[Pixel coordinate grounding data]
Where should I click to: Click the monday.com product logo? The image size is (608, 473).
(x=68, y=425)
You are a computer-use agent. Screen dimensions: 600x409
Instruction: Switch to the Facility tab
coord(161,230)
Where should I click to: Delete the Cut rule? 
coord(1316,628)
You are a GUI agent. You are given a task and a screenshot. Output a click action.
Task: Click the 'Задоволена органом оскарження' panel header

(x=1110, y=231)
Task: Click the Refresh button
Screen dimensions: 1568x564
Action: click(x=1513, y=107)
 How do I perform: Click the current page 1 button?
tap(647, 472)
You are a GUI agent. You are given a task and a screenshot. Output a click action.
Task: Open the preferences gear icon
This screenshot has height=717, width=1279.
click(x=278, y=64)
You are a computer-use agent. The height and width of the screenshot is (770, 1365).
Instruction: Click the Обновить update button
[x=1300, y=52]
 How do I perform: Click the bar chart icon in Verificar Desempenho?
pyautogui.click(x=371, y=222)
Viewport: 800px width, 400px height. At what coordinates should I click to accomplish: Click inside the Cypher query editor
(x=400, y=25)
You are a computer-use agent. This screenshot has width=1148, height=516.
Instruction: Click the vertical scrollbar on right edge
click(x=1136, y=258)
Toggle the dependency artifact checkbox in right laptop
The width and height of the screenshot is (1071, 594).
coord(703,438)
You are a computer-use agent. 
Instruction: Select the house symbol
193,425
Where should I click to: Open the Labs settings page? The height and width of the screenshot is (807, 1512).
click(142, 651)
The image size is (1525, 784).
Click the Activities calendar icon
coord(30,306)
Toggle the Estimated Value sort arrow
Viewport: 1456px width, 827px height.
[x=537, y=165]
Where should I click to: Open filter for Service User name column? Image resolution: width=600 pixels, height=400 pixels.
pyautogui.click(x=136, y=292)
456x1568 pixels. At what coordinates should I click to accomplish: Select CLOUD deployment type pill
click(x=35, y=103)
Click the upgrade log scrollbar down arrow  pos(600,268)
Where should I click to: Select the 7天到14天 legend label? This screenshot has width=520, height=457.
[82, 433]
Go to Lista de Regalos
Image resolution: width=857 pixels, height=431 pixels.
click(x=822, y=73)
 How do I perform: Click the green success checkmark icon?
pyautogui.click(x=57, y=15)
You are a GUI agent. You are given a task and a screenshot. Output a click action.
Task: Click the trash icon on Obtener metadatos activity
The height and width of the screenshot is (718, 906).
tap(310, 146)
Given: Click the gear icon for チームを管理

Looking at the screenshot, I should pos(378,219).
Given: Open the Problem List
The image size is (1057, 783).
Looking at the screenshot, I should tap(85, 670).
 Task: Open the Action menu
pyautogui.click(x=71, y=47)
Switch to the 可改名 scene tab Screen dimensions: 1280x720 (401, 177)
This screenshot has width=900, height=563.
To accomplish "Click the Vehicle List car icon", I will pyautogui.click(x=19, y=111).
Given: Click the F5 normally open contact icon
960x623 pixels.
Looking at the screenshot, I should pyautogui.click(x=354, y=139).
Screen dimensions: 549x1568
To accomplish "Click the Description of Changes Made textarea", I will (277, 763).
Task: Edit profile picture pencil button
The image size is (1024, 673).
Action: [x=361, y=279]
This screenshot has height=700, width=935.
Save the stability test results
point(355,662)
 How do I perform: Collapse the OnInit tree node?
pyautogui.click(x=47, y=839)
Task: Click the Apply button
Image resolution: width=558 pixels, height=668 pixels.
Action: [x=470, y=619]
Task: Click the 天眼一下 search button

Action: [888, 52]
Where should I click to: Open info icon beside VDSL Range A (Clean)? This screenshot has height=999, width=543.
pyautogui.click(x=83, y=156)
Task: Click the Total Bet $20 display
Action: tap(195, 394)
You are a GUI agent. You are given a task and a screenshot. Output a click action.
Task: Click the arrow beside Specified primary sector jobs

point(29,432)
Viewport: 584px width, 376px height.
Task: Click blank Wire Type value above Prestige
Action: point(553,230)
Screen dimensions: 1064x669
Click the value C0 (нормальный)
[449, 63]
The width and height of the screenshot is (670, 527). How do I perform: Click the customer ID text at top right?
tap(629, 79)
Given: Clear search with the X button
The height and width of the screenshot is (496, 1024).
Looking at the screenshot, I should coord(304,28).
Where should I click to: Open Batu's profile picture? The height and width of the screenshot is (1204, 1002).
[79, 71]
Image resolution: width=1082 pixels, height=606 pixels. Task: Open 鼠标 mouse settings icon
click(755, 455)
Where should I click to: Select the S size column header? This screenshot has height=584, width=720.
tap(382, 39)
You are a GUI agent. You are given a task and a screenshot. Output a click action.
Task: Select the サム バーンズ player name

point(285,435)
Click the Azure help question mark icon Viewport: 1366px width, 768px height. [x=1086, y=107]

* [WHAT THE TASK REQUIRES] Write down every line of the data exactly as it appears above.

* [TASK RESPONSE]
Where should I click to: Click the monday.com product logo? The image size is (608, 473).
(x=68, y=425)
You are a computer-use agent. Screen dimensions: 600x409
Instruction: Switch to the Facility tab
coord(161,230)
Where should I click to: Delete the Cut rule? 
coord(1316,628)
You are a GUI agent. You are given a task and a screenshot. Output a click action.
Task: Click the 'Задоволена органом оскарження' panel header

(x=1110, y=231)
Task: Click the Refresh button
Screen dimensions: 1568x564
Action: click(x=1513, y=107)
 How do I perform: Click the current page 1 button?
tap(647, 472)
You are a GUI agent. You are given a task and a screenshot. Output a click action.
Task: Open the preferences gear icon
This screenshot has height=717, width=1279.
click(x=278, y=64)
You are a computer-use agent. The height and width of the screenshot is (770, 1365).
Instruction: Click the Обновить update button
[x=1300, y=52]
 How do I perform: Click the bar chart icon in Verificar Desempenho?
pyautogui.click(x=371, y=222)
Viewport: 800px width, 400px height. At what coordinates should I click to accomplish: Click inside the Cypher query editor
(x=400, y=25)
You are a computer-use agent. This screenshot has width=1148, height=516.
Instruction: Click the vertical scrollbar on right edge
click(x=1136, y=258)
Toggle the dependency artifact checkbox in right laptop
The width and height of the screenshot is (1071, 594).
coord(703,438)
You are a computer-use agent. 
Instruction: Select the house symbol
193,425
Where should I click to: Open the Labs settings page? The height and width of the screenshot is (807, 1512).
click(142, 651)
The image size is (1525, 784).
Click the Activities calendar icon
coord(30,306)
Toggle the Estimated Value sort arrow
Viewport: 1456px width, 827px height.
[x=537, y=165]
Where should I click to: Open filter for Service User name column? Image resolution: width=600 pixels, height=400 pixels.
pyautogui.click(x=136, y=292)
456x1568 pixels. At what coordinates should I click to accomplish: Select CLOUD deployment type pill
click(x=35, y=103)
Click the upgrade log scrollbar down arrow  pos(600,268)
Where should I click to: Select the 7天到14天 legend label? This screenshot has width=520, height=457.
[82, 433]
Go to Lista de Regalos
Image resolution: width=857 pixels, height=431 pixels.
click(x=822, y=73)
 How do I perform: Click the green success checkmark icon?
pyautogui.click(x=57, y=15)
You are a GUI agent. You are given a task and a screenshot. Output a click action.
Task: Click the trash icon on Obtener metadatos activity
The height and width of the screenshot is (718, 906).
tap(310, 146)
Given: Click the gear icon for チームを管理

Looking at the screenshot, I should pos(378,219).
Given: Open the Problem List
The image size is (1057, 783).
Looking at the screenshot, I should tap(85, 670).
 Task: Open the Action menu
pyautogui.click(x=71, y=47)
Switch to the 可改名 scene tab Screen dimensions: 1280x720 (401, 177)
This screenshot has width=900, height=563.
To accomplish "Click the Vehicle List car icon", I will pyautogui.click(x=19, y=111).
Given: Click the F5 normally open contact icon
960x623 pixels.
Looking at the screenshot, I should pyautogui.click(x=354, y=139).
Screen dimensions: 549x1568
To accomplish "Click the Description of Changes Made textarea", I will (277, 763).
Task: Edit profile picture pencil button
The image size is (1024, 673).
Action: [x=361, y=279]
This screenshot has height=700, width=935.
Save the stability test results
point(355,662)
 How do I perform: Collapse the OnInit tree node?
pyautogui.click(x=47, y=839)
Task: Click the Apply button
Image resolution: width=558 pixels, height=668 pixels.
Action: [x=470, y=619]
Task: Click the 天眼一下 search button

Action: [888, 52]
Where should I click to: Open info icon beside VDSL Range A (Clean)? This screenshot has height=999, width=543.
pyautogui.click(x=83, y=156)
Task: Click the Total Bet $20 display
Action: tap(195, 394)
You are a GUI agent. You are given a task and a screenshot. Output a click action.
Task: Click the arrow beside Specified primary sector jobs

point(29,432)
Viewport: 584px width, 376px height.
Task: Click blank Wire Type value above Prestige
Action: point(553,230)
Screen dimensions: 1064x669
Click the value C0 (нормальный)
[449, 63]
The width and height of the screenshot is (670, 527). How do I perform: Click the customer ID text at top right?
tap(629, 79)
Given: Clear search with the X button
The height and width of the screenshot is (496, 1024).
Looking at the screenshot, I should coord(304,28).
Where should I click to: Open Batu's profile picture? The height and width of the screenshot is (1204, 1002).
[79, 71]
Image resolution: width=1082 pixels, height=606 pixels. Task: Open 鼠标 mouse settings icon
click(755, 455)
Where should I click to: Select the S size column header? This screenshot has height=584, width=720.
tap(382, 39)
You are a GUI agent. You are given a task and a screenshot. Output a click action.
Task: Select the サム バーンズ player name

point(285,435)
Click the Azure help question mark icon Viewport: 1366px width, 768px height. [x=1086, y=107]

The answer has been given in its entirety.